Primitive social organization based its mode of production (obviously, unconsciously) on the simplest harmony with nature. Labor was minimal, sufficient to meet needs. This is an idealization, of course, utopian in excluding human nature and its vices, but a model of hunter-gatherer-herder or agrarian culture. The point of the model is the mode of production. The simplicity of the mode is then echoed in the simplicity of needs. Harmony with nature is built into the material circumstances.
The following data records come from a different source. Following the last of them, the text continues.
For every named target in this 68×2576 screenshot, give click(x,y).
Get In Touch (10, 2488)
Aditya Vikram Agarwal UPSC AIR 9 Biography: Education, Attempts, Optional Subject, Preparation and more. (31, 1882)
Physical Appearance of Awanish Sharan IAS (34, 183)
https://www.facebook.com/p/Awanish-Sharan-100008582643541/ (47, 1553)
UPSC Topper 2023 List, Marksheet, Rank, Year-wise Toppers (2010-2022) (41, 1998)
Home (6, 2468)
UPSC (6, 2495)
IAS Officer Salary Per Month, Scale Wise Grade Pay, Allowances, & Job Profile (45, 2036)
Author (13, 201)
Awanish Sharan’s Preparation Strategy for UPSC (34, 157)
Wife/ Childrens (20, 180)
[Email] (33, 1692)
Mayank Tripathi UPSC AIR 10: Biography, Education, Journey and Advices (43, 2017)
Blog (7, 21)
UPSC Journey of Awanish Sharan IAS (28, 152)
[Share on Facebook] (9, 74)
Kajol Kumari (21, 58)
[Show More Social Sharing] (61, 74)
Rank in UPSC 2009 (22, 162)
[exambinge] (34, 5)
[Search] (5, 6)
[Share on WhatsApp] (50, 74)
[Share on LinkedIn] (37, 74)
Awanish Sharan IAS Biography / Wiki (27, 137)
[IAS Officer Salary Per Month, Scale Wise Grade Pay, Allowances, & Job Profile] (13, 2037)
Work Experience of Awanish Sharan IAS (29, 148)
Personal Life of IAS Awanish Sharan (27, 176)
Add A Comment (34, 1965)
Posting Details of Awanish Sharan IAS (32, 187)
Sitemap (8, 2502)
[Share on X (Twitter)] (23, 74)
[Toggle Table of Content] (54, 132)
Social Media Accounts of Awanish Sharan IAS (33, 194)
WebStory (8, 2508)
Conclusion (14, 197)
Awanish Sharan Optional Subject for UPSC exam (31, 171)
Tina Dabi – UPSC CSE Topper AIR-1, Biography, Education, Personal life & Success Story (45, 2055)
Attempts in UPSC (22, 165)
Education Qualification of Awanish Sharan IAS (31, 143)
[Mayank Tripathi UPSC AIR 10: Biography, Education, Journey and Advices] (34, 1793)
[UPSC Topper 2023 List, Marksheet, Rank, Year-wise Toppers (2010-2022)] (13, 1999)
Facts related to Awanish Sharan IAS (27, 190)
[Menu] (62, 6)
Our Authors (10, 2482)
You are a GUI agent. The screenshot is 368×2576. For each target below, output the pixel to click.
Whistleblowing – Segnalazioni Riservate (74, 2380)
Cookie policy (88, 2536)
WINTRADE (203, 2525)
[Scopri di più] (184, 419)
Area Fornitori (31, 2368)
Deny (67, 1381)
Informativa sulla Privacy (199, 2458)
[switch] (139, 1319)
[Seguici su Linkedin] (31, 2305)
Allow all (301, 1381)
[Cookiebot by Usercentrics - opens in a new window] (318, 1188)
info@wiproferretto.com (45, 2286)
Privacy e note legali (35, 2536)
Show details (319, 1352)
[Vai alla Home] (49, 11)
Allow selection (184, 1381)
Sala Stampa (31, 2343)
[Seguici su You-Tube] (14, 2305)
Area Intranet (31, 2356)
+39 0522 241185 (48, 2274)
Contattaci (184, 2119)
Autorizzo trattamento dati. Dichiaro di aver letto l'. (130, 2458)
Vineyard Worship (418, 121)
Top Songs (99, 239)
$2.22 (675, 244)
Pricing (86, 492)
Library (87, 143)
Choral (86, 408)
This accommodation with nature points to a self-sufficiency that is best fostered by isolation, for as soon as the group in the model — which assumes “society,” but a subconscious one — makes contact with other groups, society properly speaking develops and human vices begin to erode harmony for competition.

Moonlight III

Despite Debussy and Chirico (or perhaps in part because of them — search “moonlight” in the archives), I have always been wary of the moon, or more precisely, the “man in the moon.” One night, I looked up into the night sky to gaze at the bright moon but instead it seemed to be looking intently at me. “What are you staring at?” it demanded. “First you stared at the finger pointing to the moon, until at last you learned to look instead to what the finger pointed. Now you are staring at the moon, instead of looking at what the moon is illuminating.” I looked away, reproved. About me were the trees, the contour of the landscape against the night sky, the stars in cold silent heavens. I looked down at the ground before me, the flowers, rocks, my hands and fingers. I could see all these things, pale and incandescent, in the moonlight.